Work to be completed: Once the line with "Select Recipients sign" is found in the entries below, repeat it and each following line exactly, up to and including the line with "You are a computer-use agent. Screen". Add no other lines.

Stored records:
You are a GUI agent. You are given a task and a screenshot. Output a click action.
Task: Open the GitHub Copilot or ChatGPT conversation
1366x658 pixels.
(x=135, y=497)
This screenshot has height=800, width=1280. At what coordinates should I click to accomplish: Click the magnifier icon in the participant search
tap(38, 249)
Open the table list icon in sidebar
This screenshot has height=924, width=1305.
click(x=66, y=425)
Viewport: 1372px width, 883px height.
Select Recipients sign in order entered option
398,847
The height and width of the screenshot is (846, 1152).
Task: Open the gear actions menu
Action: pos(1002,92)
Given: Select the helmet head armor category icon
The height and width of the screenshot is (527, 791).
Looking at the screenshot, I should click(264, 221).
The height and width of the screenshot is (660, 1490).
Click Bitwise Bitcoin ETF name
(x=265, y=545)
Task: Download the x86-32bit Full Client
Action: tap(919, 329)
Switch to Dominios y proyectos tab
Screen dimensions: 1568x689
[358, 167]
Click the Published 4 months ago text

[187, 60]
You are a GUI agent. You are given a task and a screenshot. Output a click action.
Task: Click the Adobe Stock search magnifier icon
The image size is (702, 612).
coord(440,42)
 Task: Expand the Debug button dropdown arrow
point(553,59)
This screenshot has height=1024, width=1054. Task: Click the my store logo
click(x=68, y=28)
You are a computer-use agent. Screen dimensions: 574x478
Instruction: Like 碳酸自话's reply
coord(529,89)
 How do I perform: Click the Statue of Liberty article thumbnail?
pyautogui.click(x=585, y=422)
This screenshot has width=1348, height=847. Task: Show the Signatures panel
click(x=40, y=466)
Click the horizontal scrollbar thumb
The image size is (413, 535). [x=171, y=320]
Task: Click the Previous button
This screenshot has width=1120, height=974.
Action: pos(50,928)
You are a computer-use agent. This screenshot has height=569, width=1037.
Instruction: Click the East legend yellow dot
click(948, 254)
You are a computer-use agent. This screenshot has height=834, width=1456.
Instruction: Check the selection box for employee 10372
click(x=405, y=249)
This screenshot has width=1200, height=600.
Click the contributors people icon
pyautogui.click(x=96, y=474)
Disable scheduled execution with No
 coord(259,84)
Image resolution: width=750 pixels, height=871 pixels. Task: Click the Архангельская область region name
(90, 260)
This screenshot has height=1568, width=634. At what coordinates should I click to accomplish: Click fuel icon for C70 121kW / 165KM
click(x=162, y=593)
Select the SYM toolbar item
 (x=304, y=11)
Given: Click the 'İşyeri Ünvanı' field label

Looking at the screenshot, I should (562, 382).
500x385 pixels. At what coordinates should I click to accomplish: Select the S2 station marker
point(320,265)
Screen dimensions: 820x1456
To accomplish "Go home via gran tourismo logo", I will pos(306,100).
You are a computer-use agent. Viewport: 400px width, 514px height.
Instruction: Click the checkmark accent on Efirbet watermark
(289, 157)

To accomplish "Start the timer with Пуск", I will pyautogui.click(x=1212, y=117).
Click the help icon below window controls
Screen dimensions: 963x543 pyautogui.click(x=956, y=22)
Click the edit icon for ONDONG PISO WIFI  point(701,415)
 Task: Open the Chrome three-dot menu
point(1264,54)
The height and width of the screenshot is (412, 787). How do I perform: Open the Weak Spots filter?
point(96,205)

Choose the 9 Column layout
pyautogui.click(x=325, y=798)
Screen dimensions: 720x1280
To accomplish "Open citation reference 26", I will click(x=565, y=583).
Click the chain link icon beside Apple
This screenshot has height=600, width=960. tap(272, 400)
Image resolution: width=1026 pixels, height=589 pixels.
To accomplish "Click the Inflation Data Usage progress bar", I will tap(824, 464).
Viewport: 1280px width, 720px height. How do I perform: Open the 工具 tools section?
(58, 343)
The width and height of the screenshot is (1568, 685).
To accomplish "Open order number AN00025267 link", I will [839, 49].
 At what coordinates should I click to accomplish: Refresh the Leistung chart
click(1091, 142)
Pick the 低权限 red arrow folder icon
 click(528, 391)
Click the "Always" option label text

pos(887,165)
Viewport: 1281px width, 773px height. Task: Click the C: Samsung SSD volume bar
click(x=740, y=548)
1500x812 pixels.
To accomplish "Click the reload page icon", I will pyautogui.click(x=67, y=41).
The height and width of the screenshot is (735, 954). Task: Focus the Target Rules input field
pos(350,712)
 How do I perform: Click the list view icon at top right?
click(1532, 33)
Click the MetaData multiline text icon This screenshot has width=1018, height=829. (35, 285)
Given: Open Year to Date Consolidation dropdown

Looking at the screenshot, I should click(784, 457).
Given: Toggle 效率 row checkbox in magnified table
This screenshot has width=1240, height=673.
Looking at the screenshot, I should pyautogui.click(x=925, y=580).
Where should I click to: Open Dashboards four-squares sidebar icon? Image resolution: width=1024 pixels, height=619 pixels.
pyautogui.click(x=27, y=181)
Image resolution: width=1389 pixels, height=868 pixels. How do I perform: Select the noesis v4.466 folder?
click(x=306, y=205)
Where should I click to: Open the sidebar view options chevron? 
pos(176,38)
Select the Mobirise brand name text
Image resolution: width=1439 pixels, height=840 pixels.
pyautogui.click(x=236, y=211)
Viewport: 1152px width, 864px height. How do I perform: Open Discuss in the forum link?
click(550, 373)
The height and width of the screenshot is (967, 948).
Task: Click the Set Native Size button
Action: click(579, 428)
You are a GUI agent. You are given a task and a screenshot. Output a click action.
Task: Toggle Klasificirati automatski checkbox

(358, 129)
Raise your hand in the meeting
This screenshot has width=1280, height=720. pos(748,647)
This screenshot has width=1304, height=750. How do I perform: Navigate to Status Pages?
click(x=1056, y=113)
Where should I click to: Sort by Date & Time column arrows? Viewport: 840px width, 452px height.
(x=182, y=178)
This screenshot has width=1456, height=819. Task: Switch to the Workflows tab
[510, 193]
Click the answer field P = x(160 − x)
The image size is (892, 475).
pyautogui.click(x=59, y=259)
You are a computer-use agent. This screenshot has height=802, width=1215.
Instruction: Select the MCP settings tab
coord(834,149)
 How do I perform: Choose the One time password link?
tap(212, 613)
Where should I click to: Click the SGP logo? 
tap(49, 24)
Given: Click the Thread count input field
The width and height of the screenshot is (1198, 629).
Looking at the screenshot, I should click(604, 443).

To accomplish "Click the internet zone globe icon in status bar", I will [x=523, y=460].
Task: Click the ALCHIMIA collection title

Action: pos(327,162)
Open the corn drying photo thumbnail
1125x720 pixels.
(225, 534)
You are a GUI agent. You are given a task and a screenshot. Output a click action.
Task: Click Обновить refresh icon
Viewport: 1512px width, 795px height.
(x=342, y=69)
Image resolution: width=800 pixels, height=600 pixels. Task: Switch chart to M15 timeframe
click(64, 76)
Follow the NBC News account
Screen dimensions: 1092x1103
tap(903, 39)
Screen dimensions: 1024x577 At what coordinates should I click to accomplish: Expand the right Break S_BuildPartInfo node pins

Written solution:
Select Recipients sign in order entered option
398,847
The height and width of the screenshot is (846, 1152).
Task: Open the gear actions menu
Action: pos(1002,92)
Given: Select the helmet head armor category icon
The height and width of the screenshot is (527, 791).
Looking at the screenshot, I should click(264, 221).
The height and width of the screenshot is (660, 1490).
Click Bitwise Bitcoin ETF name
(x=265, y=545)
Task: Download the x86-32bit Full Client
Action: tap(919, 329)
Switch to Dominios y proyectos tab
Screen dimensions: 1568x689
[358, 167]
Click the Published 4 months ago text

[187, 60]
You are a GUI agent. You are given a task and a screenshot. Output a click action.
Task: Click the Adobe Stock search magnifier icon
The image size is (702, 612).
coord(440,42)
 Task: Expand the Debug button dropdown arrow
point(553,59)
This screenshot has height=1024, width=1054. Task: Click the my store logo
click(x=68, y=28)
You are a computer-use agent. Screen dimensions: 574x478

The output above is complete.